7 thoughts on “Blockage? What Blockage?

  1. No, I think you're right, Jo. Sometimes being stuck – which is what I call it – is a sign from the subconscious that you are heading the wrong way. Go away and do something else, sleep on it, garden, walk the dog. One morning you'll wake up knowing which way to go. And guilt is always destructive.

  2. I have to think that having passed through a writer's block lets you know it can be done. And once you know a thing can be done, the doing becomes easier.

    WB for me is situational. I may be "blocked" on one of my novels, but just fine on the blog. Taking pen to paper, keyboard to screen, etc., and pushing on in another direction seems to work for me.

  3. I've never had writers block – ever. I actually have the opposite problem: too many ideas floating around in my head and many that need constant weeding!

  4. Thank you, Jo–this is a most useful branch to the wider discussion I was hoping to grow on this sometimes contentious subject. " I'm thinking that admitting the existence and reality of writer's block might defang and declaw 'it' to some extent. Saying it out loud maybe makes it less scary." Yes–that thing of naming your fear somehow helps to defeat it. It's an effective psychological tool in the writer's box. The spectre of 'WB' haunts most of us (though not all as I now know well, having had some fairly bracing comments telling me that it does not exist). Dealing with it early–doing exactly what you do ie walk, vent–taking yourself away for a time from the problem often cures it or moves you and your plot on to a different and better place. Having it for as long as I did–because of illness and depression–and being in that creative wilderness is not something I would wish on my worst enemy (if I had one!). What I would like to do most of all is to give other writers ways to conquer/avoid WB before it becomes the monster it was for me.

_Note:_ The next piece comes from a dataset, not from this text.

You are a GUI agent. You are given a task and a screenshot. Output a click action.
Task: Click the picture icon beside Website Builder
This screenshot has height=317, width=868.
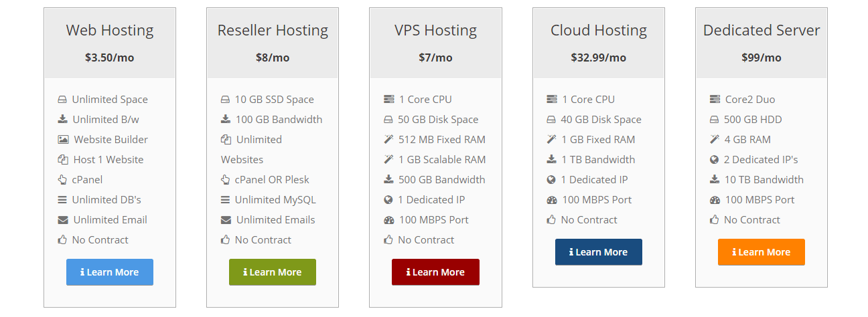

    Lucy Coats at http://scribblecitycentral.blogspot.com

  5. It's a vicious circle isn't it, Lucy???The incapability to write because of things outside our control followed by the depression because you're not writing. Just awful.
    I don't understand why people refuse to admit that B exists for some people. Why on earth would we make something like that up? Perhaps they deny it out of fear as if it's contagious?
    Thanks for commenting.

  6. Right, everyone jump on Donna Hosie and pummel her!
    Seriously though, hurray for you, Donna!
    Sounds like you never stop writing so therefore the dreaded WB can't get a grip on you.